May 29, 2003
I gave a talk at the Hubbard Museum last Saturday morning and it was quite intimidating. As I looked over the the packed room I saw the faces of practically every Old West expert in the land. Drew Gomber (Billy the Kid author and expert), Richard Ignarski (weapons expert), Phil Spangenberger (ditto), Al Frisch (ditto), Nora Henn (Lincoln County War expert), Bob McCubbin (photo and well-read expert), Dave Daiss (no slouch on gun and Old West history), Paul Andrew Hutton (a professor of history at UNM). You get the picture.
Normally when I give a speech I can pontificate and pull statistics out of my rectum like this: “Ma’am Jones of the Pecos was an incredible woman. She had nine kids, eight of them boys and she lived 132 miles from the nearest doctor.” But on this speech I found myself saying, “Nora, how far is it from Seven Rivers to Fort Stanton to the nearest doctor?” And Nora would say, “152 miles,” and I would say “Thankyou. It’s nice to have experts here in the room,” when it actually was intimidating as Hell. In spite of this, or maybe because of it, the speech went really well and we laughed and had a good spirited conversation about all things Western.

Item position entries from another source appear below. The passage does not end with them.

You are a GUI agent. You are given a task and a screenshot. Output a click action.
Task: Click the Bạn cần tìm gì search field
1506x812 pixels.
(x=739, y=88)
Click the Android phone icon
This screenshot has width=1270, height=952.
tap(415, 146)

Later that same day, back in Lincoln, two of Paul Hutton’s young daughter’s came to the main house at Casa de Patron where we were staying and asked if I wanted to join them for a walking tour of Lincoln. I got dressed (I was on my third nap) and went out on the street. There I met Paul, his two daughters and his young son, Paul Andrew, Jr., who must be about seven or eight. We started up the street and right off, Paul Jr. says to his dad, “Where did Billy kill the sherif?” And Paul says pointing, “Right over there son. And he shot two others and they all deserved it.” I, of course blanched and looked at Paul askance. It has never been proven that the Kid killed Sheriff Brady on April Fools Day in 1878. He was shooting with five or six other Regulators through an adobe wall and it was a rather cowardly killing to say the least. But Paul just smiled and kept walking. His son and daughters were hanging on his every word. We got past the Tunstall store and Paul says, “Here’s where Billy escaped from a burning house and killed three men as he ran, hitting one right between the eyes as he jumped into the Rio Bonito river bottom and escaped to fight another day.” The kids eyes were wide but not as wide as mine. Billy shot no one as he escaped, all the killings happened in the next wave of McSween men who tried to escape the burning house. It was legend and Walter Noble Burns who gave those killings to Billy. Paul is an expert on this and so I was appalled but I kept my mouth shut. This went on for an hour or so and at every turn, Paul told his kids the tall tales that I thought we were supposed to disprove and educate the public about.
When we got back to Casa de Patron, his kids were pulling on his arm and saying, “Daddy, Daddy, tell us more stories.” I finally realized he is a genius. My kids never were interested because I would say, “Don’t believe that sign. It really didn’t happen that way.” I told this to Paul and he smiled. “Always tell your kids the legend,” he told me. “Maybe they’ll get interested enough in history and want to find out what really happened.”
That’s why I want to be Paul Andrew Hutton when I grow up.
“If you can’t improve on a story, you have no business retelling it.”